Both bupc_dump_shared() and BUPC_DUMP_MIN_LENGTH are visible when any of the standard UPC headers (upc.h, upc_relaxed.h, or upc_strict.h) are #included.

The 'bupc_ptradd' function

Blocked pointers-to-shared in UPC are currently restricted to being declared with a compile-time constant block size. This can present problems in situations where the block size of a given array is input-dependent or otherwise unknown at compile time, and one wishes to conveniently access the array elements in layout order according to a specific block size.

The 'bupc_ptradd()' function provides support for performing pointer-to-shared arithmetic with general blocksize, which need not be compile-time constant.

  shared void * bupc_ptradd(shared void *p, size_t blockelems, size_t elemsz, ptrdiff_t elemincr);
    - 'p': the base pointer
    - 'blockelems': the block size (number of elements in a block)
    - 'elemsz': the element size (usually sizeof(*p))
    - 'elemincr': the positive or negative offset from the base pointer

The following call:

    bupc_ptradd(p, blockelems, sizeof(T), elemincr);
Returns a value q as if it had been computed:
    shared [blockelems] T *q = p;
    q += elemincr;
however, the blockelems argument is not required to be a compile-time constant. Blockelems must be non-negative, but may be zero to indicate an indefinite blocking factor. Here's an example of indexing into a dynamically-allocated array whose block size is not known until run time.
  int blockelems = ...; // choose some arbitrary block size

  // allocate an array of doubles with that blocksize
  shared void *myarr = upc_all_alloc(..., blockelems*sizeof(double)); 

  // access element 14
  double d = *(shared double *)bupc_ptradd(myarr, blockelems, sizeof(double), 14);

It's worth noting that in some cases bupc_ptradd() may be less efficient than regular pointer-to-shared addition, because the compile-time constant blocksize of the pointer referent type generally makes the latter more amenable to compiler optimization of the addition operation and surrounding code. This is especially true in the case of indefinitely blocked or cyclically blocked pointers-to-shared. However, the cost may be worth the added convenience in non-performance-critical code.

The 'bupc_poll' function

The 'bupc_poll()' function explicitly causes the UPC runtime to attempt to make progress on any network requests that may be pending.

You will normally not need to call this function, as the runtime will automagically perform checks for incoming network requests whenever your UPC code causes network activity to be performed, and this usually occurs fairly frequently in a UPC application. However, if you writing your own 'spin lock' style synchronization, you may need to use this function to avoid deadlock. Here is an example:

    shared strict int flag[THREADS];

    ...

    if (MYTHREAD % 2) {
        while (flag[MYTHREAD] == 0)
            bupc_poll();
    } else {
        ... some calculation ...
        flag[MYTHREAD + 1] = 1;
    }
Here the 'even' UPC threads are performing some calculation, then informing the 'odd' threads that the result is ready by setting a per-thread flag. If the 'bupc_poll()' were omitted, the 'odd' threads might (on certain platforms/networks) consume all of the CPU forever in the 'while' test, never checking for the incoming network message that would set flag[MYTHREAD].

Information supplied:
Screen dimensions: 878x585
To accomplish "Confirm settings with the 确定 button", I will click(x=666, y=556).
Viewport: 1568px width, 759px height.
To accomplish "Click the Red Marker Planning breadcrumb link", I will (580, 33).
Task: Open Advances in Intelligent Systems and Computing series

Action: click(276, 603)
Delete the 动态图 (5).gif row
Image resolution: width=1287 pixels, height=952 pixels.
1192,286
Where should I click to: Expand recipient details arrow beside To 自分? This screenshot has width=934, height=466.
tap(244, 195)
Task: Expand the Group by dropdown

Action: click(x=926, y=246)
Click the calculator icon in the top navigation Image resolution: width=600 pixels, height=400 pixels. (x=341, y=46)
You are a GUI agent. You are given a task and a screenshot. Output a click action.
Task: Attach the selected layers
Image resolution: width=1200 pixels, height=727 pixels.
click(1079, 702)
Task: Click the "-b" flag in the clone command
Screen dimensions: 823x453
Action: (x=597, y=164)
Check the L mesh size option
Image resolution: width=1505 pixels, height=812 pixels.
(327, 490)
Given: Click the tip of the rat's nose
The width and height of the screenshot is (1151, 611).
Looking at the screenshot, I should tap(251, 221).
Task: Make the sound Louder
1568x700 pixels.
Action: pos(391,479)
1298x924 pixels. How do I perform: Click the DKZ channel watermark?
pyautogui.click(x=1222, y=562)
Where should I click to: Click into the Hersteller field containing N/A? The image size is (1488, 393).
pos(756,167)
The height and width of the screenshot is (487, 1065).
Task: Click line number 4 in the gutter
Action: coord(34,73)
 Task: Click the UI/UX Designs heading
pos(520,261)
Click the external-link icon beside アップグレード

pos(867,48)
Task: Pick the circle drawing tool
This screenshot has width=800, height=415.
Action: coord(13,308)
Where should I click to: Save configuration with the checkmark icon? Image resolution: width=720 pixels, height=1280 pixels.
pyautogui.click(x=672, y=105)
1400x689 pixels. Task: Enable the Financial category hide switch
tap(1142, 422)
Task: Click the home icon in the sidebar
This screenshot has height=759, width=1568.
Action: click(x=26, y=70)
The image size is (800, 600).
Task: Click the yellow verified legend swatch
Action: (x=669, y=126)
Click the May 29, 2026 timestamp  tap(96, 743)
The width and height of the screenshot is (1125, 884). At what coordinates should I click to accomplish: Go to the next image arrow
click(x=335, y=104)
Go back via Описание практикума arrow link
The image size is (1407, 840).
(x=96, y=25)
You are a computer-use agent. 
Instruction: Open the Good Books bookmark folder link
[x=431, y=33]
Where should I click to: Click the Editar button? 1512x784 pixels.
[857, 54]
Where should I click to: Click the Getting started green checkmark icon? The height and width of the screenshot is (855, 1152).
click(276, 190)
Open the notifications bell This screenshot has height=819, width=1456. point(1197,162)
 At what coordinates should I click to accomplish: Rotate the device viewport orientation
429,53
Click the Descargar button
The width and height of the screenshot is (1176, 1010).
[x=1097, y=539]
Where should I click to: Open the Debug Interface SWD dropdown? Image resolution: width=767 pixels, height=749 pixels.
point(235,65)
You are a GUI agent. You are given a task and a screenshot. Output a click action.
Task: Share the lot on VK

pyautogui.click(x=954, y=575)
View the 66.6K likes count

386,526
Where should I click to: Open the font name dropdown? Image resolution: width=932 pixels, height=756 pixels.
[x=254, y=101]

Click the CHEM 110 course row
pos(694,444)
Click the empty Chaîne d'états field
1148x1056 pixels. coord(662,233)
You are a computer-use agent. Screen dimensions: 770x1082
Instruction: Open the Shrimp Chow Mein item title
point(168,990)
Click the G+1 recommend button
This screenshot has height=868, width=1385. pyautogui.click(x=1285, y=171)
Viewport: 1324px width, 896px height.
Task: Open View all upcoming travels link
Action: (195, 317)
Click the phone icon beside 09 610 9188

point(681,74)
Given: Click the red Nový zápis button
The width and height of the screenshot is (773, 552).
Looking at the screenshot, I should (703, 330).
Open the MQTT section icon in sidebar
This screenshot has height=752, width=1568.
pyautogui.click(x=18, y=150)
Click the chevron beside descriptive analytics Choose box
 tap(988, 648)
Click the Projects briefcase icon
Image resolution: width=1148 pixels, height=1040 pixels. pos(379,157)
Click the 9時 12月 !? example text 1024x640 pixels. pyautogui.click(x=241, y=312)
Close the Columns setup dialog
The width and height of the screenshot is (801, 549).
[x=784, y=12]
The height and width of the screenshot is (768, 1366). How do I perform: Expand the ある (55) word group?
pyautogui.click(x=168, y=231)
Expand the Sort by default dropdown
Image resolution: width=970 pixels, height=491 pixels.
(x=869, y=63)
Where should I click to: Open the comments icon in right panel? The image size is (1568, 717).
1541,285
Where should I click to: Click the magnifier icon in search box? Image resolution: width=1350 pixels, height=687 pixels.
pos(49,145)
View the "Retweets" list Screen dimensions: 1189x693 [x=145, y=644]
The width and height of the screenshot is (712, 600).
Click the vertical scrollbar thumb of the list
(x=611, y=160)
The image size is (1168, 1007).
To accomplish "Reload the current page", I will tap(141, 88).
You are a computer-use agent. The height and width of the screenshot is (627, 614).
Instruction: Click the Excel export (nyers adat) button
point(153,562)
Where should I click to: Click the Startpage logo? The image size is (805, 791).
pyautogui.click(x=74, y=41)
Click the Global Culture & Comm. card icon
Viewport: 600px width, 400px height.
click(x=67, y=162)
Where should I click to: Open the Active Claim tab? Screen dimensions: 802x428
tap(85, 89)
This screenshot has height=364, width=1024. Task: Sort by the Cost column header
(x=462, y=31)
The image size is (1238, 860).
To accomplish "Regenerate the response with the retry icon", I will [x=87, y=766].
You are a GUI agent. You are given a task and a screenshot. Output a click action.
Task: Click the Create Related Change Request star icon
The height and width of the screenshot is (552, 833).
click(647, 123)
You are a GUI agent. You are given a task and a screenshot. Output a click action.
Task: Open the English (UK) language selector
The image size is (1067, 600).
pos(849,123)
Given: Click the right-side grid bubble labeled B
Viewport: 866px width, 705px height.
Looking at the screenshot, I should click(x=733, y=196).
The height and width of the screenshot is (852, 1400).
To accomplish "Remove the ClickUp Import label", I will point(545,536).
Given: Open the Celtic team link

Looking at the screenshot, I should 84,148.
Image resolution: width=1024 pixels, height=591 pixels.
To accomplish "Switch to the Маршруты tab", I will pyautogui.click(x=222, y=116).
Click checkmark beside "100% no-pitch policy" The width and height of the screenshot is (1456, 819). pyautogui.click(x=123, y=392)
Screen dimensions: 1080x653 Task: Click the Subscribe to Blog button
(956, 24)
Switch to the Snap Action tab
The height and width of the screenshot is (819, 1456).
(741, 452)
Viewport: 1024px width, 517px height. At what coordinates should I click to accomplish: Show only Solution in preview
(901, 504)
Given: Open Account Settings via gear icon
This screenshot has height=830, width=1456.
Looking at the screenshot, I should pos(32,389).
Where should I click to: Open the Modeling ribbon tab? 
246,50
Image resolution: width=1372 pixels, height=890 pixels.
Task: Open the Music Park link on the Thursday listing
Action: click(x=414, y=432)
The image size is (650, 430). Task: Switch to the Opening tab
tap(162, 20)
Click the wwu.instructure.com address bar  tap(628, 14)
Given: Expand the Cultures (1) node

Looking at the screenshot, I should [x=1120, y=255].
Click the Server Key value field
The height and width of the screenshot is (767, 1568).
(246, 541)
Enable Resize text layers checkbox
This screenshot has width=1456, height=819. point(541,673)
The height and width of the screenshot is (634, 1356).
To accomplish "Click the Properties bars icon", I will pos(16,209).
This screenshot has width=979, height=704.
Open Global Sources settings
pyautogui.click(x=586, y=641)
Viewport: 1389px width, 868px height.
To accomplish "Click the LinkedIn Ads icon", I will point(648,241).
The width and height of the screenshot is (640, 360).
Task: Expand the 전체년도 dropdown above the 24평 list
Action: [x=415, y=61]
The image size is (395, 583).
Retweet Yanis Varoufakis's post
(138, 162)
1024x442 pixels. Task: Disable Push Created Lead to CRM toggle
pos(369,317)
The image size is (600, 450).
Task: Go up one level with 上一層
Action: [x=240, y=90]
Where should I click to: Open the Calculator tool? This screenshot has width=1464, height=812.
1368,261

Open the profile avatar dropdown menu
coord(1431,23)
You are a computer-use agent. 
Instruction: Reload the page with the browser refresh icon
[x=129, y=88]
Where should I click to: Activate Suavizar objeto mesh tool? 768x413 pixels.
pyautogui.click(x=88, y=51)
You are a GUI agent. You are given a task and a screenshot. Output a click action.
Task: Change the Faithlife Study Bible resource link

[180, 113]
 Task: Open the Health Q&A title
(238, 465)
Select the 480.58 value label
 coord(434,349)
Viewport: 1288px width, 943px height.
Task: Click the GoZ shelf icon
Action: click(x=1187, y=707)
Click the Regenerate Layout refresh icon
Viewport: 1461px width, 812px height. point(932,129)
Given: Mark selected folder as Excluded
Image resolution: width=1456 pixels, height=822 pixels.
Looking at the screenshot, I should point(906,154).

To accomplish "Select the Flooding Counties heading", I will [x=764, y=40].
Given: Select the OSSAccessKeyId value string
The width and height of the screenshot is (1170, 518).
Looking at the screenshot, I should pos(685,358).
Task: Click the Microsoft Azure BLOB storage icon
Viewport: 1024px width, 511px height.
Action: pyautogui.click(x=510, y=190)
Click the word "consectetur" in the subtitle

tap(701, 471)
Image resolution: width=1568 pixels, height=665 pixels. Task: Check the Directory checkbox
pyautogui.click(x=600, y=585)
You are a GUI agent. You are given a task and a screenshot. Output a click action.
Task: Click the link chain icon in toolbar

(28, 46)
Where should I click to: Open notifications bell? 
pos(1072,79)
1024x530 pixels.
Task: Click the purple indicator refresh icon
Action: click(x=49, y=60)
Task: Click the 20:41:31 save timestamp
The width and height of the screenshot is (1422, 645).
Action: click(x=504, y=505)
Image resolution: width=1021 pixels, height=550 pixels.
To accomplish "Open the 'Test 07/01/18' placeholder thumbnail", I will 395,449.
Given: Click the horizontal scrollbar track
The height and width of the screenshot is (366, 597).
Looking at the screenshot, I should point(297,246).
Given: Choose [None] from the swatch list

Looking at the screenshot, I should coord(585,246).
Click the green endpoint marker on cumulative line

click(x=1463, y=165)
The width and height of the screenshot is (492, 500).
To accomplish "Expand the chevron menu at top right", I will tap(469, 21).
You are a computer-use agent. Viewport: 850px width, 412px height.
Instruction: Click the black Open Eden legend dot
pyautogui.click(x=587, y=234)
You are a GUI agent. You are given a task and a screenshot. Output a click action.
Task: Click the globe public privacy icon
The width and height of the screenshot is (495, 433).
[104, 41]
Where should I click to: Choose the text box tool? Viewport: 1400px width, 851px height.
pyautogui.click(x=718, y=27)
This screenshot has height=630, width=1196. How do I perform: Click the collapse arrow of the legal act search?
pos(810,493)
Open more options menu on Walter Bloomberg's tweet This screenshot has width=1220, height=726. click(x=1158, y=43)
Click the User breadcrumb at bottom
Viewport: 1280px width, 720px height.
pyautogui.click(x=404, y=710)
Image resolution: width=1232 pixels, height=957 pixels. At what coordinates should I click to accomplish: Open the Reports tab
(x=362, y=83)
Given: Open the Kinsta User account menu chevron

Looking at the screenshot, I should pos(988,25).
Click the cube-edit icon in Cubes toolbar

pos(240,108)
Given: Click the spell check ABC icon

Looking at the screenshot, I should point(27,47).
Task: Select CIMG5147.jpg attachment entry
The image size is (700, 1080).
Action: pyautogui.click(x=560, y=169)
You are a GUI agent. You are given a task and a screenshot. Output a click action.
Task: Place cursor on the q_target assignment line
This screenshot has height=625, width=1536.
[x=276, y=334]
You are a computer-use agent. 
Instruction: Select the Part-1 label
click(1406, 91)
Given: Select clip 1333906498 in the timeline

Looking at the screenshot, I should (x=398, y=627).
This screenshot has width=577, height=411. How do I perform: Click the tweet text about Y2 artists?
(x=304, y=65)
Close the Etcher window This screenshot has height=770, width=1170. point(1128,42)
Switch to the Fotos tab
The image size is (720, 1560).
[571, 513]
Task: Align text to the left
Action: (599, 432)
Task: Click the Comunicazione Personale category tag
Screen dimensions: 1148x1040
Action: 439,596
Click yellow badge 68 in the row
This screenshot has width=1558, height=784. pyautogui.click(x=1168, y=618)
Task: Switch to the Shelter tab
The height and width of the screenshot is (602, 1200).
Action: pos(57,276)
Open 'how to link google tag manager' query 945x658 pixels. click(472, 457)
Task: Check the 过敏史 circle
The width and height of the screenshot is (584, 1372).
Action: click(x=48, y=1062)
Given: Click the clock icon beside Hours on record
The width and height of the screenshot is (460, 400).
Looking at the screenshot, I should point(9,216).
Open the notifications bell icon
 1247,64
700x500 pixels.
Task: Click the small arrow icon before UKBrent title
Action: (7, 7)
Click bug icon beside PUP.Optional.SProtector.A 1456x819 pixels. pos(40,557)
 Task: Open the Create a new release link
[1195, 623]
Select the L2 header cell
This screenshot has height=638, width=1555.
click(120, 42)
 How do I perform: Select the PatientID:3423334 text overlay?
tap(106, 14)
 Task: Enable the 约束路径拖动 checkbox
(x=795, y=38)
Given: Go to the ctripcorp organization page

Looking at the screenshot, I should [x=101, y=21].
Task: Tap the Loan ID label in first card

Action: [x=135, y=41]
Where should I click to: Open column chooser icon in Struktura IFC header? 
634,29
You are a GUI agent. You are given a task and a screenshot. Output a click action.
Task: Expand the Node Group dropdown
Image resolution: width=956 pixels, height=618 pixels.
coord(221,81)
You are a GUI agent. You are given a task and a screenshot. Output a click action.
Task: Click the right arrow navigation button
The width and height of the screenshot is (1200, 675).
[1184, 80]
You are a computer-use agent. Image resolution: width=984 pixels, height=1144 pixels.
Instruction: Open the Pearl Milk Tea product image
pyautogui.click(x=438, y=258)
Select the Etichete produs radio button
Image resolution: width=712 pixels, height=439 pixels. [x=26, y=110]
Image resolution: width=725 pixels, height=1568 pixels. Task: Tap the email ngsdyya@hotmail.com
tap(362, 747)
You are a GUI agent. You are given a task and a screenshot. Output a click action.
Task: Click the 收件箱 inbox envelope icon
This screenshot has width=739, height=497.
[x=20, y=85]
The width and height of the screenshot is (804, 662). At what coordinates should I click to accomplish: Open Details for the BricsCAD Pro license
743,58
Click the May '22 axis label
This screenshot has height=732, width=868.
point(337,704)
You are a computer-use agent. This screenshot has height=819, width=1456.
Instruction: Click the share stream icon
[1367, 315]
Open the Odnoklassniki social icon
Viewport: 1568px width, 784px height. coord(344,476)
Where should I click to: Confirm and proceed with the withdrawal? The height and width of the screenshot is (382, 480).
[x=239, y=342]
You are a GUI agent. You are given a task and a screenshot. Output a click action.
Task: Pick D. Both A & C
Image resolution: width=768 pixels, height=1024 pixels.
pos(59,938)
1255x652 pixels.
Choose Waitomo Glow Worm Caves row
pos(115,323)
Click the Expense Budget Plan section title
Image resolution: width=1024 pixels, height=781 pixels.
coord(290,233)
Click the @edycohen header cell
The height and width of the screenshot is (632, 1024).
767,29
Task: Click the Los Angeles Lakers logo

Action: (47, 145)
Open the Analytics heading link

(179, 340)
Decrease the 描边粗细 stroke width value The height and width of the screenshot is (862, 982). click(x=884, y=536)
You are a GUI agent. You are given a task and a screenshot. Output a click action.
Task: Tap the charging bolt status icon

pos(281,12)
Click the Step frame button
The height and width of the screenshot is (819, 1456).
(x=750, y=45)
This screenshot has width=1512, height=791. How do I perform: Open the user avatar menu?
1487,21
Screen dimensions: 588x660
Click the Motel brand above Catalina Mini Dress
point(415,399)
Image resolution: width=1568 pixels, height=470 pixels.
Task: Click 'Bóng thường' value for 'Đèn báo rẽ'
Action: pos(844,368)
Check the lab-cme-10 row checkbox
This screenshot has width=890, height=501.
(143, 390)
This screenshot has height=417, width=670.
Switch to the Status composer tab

Tasks to carry out:
a. In the listing, copy the lines starting at the one containing "Where should I click to: Click the Getting" and ending at the one containing "point(235,65)", with "Descargar" swapped for "Download" and nothing else altered.
b. Continue the text on the bupc_ptradd and bupc_poll functions from where it stops.

Results by task:
a.
Where should I click to: Click the Getting started green checkmark icon? The height and width of the screenshot is (855, 1152).
click(276, 190)
Open the notifications bell This screenshot has height=819, width=1456. point(1197,162)
 At what coordinates should I click to accomplish: Rotate the device viewport orientation
429,53
Click the Download button
The width and height of the screenshot is (1176, 1010).
[x=1097, y=539]
Where should I click to: Open the Debug Interface SWD dropdown? Image resolution: width=767 pixels, height=749 pixels.
point(235,65)

b.
If a program contains computationally intensive sections in which no remote accesses are performed for a long time, it is also possible that performance may be improved by intermittently calling bupc_poll, particularly if other threads are likely to be performing remote accesses (or memory allocation requests) during this time.

The 'bupc_assert_type' built-in

The 'bupc_assert_type(expr, type)' built-in operation allows testing for compile-time type equality, and is primarily used by our UPC compiler test suite.
  1. 'expr' = any arbitrary (legal) UPC expression
  2. 'type' = any legal C/UPC type

If 'expr' has a static type which is identical to 'type', does nothing. Otherwise, prints a non-fatal warning containing the line number and a description of the two differing types.

High-precision wall-clock timer support

NOTICE: See the end of this section for information on new standardized interfaces which will replace these Berkeley-specific ones in a future release.

    typedef     ... bupc_tick_t; /* 64-bit integral type */
    #define     BUPC_TICK_MAX ...
    #define     BUPC_TICK_MIN ...
    bupc_tick_t bupc_ticks_now (void);
    uint64_t    bupc_ticks_to_us (bupc_tick_t ticks);
    uint64_t    bupc_ticks_to_ns (bupc_tick_t ticks);
    double      bupc_ticks_granularityus (void); 
    double      bupc_ticks_overheadus (void);
The 'bupc_tick_t' type and associated functions provide portable support for querying high-precision system timers for obtaining wall-clock timings of sections of code. Most CPU hardware offers access to high-performance timers with a handful of instructions, providing timer precision and overhead that can be several orders of magnitude better than can be obtained through the use of the gettimeofday() system call.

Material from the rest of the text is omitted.